Quite a storm erupted in the Irish media last week when it was reported that four million euro of Irish Aid funding to Uganda had gone missing in a suspected fraud. The money was destined for spending on education, policing and continuing the fight against AIDS and HIV. Seventeen officials in the Office of the Prime Minister, the Central Bank and the Ministry of Finance have been suspended and two others have been charged. (1)
Foreign Minister, Eamon Gilmore, immediately suspended further aid payments and dispatched a team of Irish officials to Kampala to investigate the allegations of fraud – which were first reported to the Irish government by the Ugandan Auditor General.
There the story rests for the moment.
However, digging a little deeper into the history of Irish aid to Uganda reveals a rather more complicated picture than the unfortunate Irish citizen being ripped off by some crooks in the Ugandan administration. The current Irish aid programme to Uganda was initiated in 2010 while Micheal Martin was the Minister for Foreign Affairs. It is worth 166 million euro over a four year period. It came at a time when intense negotiations were in train between international oil companies and the Uganda government over contracts to develop the country’s burgeoning oil industry. One of the major players involved was and continues to be Tullow Oil. (2)

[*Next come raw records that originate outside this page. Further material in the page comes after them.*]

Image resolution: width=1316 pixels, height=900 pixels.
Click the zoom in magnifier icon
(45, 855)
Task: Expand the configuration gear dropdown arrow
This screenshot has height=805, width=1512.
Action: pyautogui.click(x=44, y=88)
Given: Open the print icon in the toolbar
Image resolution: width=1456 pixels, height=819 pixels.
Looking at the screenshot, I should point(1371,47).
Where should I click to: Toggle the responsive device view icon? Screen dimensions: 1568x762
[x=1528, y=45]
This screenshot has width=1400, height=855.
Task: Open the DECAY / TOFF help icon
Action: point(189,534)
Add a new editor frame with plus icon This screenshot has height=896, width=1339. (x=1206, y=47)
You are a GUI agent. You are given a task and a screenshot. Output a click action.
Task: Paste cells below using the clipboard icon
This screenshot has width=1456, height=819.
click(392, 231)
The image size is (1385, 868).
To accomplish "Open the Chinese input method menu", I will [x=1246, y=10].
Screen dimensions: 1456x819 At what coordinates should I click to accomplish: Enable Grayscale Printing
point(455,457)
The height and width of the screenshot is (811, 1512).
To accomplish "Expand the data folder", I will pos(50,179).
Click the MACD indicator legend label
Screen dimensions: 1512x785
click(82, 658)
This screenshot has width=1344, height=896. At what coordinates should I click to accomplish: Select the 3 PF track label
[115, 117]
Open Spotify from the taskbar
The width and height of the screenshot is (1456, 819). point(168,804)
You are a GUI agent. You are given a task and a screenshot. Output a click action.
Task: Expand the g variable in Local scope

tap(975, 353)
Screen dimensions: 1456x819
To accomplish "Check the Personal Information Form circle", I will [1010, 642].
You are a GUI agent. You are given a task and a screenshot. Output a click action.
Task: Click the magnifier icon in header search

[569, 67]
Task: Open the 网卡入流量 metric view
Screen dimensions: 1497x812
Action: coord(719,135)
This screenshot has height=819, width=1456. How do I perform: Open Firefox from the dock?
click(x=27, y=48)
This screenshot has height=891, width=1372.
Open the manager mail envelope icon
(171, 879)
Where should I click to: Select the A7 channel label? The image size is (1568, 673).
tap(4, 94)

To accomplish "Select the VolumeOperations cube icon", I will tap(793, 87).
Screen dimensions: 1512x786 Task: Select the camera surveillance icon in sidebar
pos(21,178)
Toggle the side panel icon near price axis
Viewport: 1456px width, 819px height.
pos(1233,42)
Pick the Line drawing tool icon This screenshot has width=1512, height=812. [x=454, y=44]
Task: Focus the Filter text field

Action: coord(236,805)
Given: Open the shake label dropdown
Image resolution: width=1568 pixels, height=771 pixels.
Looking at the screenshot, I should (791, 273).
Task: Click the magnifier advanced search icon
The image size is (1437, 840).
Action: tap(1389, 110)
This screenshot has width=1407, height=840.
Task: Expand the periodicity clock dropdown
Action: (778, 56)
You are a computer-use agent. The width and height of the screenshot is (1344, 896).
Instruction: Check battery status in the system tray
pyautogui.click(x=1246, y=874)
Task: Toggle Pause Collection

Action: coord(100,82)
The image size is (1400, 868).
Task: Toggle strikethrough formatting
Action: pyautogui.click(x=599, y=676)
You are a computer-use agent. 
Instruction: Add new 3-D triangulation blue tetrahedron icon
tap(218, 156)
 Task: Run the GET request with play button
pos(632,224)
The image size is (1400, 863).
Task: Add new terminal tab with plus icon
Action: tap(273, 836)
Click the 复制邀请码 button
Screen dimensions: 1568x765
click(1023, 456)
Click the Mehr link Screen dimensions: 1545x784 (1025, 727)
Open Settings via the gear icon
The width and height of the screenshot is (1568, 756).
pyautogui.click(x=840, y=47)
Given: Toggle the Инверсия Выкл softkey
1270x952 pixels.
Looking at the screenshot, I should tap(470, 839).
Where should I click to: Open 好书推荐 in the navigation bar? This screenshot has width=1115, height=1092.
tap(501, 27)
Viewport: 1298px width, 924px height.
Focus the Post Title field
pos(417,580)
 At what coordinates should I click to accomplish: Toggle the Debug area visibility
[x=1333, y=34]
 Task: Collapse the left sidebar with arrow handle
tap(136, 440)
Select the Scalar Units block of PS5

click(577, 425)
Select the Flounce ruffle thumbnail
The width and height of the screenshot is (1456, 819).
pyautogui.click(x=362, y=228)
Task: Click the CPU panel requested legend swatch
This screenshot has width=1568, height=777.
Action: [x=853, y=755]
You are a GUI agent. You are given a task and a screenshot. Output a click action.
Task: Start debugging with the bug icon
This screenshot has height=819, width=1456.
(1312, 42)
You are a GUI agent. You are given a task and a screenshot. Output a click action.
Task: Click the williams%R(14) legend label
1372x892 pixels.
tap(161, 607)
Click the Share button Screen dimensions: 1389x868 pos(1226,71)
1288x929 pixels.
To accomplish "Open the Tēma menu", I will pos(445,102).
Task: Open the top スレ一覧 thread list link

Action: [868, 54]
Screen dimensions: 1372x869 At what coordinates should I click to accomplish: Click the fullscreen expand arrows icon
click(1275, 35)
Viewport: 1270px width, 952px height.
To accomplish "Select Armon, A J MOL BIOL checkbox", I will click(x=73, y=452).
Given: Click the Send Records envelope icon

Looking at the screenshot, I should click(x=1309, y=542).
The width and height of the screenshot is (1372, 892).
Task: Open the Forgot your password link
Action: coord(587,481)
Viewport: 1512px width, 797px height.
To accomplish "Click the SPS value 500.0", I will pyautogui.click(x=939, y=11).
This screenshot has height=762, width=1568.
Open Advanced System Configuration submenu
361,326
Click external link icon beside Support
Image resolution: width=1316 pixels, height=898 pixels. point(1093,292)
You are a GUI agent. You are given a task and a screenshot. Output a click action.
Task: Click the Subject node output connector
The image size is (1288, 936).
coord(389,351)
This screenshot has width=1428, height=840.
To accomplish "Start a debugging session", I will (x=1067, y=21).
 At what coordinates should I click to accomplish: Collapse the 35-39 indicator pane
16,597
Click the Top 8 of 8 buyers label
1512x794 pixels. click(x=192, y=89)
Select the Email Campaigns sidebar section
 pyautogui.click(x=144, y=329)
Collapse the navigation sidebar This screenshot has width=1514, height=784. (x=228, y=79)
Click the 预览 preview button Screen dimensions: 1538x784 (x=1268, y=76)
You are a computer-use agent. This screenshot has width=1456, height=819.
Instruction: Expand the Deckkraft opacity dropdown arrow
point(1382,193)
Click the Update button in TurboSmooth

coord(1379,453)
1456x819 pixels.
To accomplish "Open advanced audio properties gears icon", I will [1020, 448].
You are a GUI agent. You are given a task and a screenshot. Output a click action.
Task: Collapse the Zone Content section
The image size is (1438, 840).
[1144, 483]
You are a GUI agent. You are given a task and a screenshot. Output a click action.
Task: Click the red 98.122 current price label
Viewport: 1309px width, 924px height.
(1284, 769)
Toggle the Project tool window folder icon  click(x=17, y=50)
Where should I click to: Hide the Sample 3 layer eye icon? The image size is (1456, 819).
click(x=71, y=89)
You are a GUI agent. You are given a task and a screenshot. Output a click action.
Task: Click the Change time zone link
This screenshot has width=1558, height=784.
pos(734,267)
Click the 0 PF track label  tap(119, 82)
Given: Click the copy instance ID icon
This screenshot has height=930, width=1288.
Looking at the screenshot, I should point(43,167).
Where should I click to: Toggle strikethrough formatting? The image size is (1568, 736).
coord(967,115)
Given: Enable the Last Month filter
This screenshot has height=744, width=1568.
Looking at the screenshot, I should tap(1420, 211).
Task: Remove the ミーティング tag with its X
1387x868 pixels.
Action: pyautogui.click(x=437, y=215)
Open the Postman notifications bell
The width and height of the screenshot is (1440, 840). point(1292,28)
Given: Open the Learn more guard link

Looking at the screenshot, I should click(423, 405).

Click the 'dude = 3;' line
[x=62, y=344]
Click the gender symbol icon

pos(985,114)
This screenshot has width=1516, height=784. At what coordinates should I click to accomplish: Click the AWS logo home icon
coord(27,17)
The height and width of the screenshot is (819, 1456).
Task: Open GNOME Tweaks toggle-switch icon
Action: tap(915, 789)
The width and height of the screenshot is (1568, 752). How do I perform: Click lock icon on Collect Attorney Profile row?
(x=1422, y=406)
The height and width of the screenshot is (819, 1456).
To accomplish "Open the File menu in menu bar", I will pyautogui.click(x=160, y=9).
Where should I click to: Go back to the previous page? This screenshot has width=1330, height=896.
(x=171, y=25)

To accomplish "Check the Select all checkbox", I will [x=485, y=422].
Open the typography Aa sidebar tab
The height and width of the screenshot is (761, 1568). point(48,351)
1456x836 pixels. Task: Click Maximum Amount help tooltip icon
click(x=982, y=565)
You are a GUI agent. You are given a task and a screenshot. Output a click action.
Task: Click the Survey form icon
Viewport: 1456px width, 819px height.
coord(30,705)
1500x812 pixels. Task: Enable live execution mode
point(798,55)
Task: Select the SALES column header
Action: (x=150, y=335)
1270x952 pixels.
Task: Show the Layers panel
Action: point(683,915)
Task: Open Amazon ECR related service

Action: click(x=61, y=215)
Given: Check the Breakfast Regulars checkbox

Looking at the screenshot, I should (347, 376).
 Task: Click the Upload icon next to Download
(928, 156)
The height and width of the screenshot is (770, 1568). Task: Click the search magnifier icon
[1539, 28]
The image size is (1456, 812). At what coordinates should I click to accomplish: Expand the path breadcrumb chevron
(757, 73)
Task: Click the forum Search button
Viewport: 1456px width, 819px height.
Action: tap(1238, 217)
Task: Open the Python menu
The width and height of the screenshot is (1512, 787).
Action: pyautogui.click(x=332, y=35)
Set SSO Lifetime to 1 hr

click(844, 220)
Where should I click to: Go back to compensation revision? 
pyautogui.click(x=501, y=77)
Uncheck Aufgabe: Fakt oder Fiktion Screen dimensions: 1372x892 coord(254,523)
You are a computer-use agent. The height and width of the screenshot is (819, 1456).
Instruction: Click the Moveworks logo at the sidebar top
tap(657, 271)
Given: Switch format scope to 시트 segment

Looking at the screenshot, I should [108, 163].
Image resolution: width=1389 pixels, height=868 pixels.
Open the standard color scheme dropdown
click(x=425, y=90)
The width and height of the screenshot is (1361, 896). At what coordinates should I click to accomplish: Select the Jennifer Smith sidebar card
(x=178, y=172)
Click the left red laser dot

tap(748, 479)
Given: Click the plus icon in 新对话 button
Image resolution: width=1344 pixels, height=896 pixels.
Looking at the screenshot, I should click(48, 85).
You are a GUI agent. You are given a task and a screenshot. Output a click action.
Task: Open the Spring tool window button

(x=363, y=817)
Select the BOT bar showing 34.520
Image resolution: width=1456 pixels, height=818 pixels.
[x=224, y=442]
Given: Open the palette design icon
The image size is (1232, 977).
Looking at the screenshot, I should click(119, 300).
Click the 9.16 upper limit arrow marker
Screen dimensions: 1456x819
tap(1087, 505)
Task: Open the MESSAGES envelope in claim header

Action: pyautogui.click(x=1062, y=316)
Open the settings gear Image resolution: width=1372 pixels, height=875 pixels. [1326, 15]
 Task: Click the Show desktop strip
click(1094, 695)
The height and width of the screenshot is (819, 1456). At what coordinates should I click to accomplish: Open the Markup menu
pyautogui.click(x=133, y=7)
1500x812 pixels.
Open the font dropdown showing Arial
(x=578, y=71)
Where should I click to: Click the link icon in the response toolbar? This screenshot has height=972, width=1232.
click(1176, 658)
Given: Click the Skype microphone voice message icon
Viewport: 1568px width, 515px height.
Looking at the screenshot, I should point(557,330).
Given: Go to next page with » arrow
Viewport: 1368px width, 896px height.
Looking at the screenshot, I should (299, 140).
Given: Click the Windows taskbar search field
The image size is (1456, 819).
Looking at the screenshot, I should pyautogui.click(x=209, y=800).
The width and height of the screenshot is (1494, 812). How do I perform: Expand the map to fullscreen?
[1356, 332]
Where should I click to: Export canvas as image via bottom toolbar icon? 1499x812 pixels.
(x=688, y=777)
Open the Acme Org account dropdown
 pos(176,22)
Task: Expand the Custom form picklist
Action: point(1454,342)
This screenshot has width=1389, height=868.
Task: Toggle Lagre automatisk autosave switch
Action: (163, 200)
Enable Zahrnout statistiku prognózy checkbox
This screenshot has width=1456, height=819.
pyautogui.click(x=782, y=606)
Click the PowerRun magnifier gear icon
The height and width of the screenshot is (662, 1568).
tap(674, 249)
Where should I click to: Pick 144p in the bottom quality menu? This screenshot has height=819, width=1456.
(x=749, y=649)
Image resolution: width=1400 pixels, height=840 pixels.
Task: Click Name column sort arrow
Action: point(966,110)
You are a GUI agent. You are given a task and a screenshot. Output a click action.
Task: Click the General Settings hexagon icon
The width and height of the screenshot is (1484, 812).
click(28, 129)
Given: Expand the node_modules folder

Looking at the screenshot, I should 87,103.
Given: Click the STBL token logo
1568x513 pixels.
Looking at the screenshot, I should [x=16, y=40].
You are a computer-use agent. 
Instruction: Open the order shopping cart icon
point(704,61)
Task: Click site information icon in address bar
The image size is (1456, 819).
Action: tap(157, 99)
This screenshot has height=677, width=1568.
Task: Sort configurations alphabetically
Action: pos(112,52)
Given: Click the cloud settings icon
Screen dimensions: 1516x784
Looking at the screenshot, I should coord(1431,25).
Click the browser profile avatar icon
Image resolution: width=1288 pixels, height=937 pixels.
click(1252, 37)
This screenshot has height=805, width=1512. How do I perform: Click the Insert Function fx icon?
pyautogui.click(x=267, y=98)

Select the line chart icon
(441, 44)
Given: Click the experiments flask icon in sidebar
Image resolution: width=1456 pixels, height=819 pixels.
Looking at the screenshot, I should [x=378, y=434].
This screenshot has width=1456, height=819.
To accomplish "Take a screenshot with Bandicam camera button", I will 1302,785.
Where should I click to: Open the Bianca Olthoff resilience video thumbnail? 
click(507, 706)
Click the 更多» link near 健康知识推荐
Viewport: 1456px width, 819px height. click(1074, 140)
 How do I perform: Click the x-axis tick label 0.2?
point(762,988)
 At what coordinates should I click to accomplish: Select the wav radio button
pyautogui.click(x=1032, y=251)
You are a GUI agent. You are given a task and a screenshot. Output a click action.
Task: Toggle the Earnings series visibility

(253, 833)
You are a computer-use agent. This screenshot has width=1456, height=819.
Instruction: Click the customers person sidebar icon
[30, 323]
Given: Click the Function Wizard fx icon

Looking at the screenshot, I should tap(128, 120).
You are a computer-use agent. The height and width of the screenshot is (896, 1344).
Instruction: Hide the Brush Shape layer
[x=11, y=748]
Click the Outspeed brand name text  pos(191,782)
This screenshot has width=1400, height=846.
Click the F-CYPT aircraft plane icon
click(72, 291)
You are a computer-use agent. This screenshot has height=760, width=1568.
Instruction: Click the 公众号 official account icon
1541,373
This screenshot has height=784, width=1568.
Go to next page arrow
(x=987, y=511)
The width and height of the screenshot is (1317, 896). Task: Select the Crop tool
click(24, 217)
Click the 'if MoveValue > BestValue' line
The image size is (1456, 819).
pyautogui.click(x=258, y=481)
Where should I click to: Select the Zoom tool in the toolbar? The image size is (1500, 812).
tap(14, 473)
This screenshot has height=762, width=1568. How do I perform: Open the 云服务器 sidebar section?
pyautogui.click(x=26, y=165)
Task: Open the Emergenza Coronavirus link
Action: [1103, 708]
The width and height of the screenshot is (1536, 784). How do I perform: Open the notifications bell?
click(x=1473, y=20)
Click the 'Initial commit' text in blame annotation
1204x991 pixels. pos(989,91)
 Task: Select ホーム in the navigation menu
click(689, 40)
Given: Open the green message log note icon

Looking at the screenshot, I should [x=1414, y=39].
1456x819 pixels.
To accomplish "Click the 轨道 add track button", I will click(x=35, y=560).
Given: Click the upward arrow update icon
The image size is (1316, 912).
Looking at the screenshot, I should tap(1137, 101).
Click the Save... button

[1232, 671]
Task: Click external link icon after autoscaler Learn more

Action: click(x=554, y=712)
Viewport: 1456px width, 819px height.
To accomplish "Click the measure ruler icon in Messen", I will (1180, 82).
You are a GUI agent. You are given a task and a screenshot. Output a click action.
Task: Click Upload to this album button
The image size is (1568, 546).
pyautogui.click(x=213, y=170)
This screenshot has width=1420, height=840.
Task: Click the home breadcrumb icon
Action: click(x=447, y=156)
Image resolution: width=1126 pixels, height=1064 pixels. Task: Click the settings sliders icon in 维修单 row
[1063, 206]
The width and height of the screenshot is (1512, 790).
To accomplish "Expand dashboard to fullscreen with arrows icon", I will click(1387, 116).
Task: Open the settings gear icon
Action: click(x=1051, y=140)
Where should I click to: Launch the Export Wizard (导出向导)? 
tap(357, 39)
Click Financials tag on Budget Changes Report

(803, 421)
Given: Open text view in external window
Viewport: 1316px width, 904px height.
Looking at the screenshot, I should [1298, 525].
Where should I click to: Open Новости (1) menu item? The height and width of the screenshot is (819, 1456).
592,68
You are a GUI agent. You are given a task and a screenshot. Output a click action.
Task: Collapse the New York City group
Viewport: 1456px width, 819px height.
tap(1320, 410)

Tullow was the brain child of Roscommon born accountant Aidan Heavey who founded Tullow Oil in 1985 while he was working in Tullow Engineering and built it up into a major international oil business over the next two decades through various acquisitions and deals all over the world.
Heavey was one of the major movers behind the establishment of the Private Sector Forum in 2004(3) which recognised ‘the need to focus on trade as a means of development’ and ‘challenged’ the Irish private sector to get involved. The initative at government level was driven by Fianna Fail’s Michael Kitt, then Minister for Cooperation and Development, and, coincidentally, a shareholder in Tullow Oil.
A not for profit organisation named Traidlinks, mainly funded by public money from Irish Aid, was established. (4) The board consisted mainly of Irish executives whose companies have continuing interests in Africa and included Tony Barry of Barry’s Tea, Jim Corbett of Bewleys, Liam Fitzgerald of United Drug and Adrian Heavey of Tullow Oil. It is interesting to note that Tullow is registered as a UK company and no longer has any particular connections with Ireland.
Curiously enough, 2004 was also the year when Tullow acquired the Energy Africa company which held an interest in oil exploration around Lake Albert. Tullow continued to expand its interest in Uganda over the following years and signed an ‘early production agreement’ with the government in 2006.
In January 2001 Tullow bought the exploration rights held by Heritage Oil in the country shortly before President Yoweri Museveni was returned to power in an election that the opposition described as fraudulent and that many international observers described as flawed.
Allegations of bribery and corruption emerged in December 2010 when Wikileaks released cables appearing to show that Tullow executives had briefed the then US Ambassador to Uganda Jerry Lanier that the company had given bribes to government officials. (5) Ugandan MP, Gerald Karuhanga, subsequently presented documents to parliament accusing Tullow of making payments to PM Mbabazi, Minister of Foreign Affairs, Sam Kutesa and Interior Minister Hilary Onek. Tullow have claimed that the documents are forged and have released emails from the Met Police which cast doubt on their authenticity. (6)
Meanwhile, back in Uganda it appears that legislation on oil exploration remains mired in controversy in parliament because of a power struggle between internal factions. Last week the Ugandan government took back an exploration block jointly owned by Tullow, China’s CNOOC and France’s Total SA after their license expired. (7) CNOOC and Total had bought into a partnership with Tullow in February of this year for a total of 2.9 billion dollars.
Its interesting to see the amount of Irish media coverage given to what appears to be a fairly minor case of corruption in the Ugandan government while it appears that almost none has been given to huge sums sloshing about in its oil industry. Perhaps it would be wise not to ask too many questions.
Back in September the Department of Foreign Affairs and IBEC’s Engineering Enterprises Federation launched a major new report as part of the Winning Business in Africa programme which identified over 100 new projects worth a potential 12 billion euro. (8)
With that kind of money at stake there’s unlikely to any kind of close examination into the ethics of doing business in East Africa.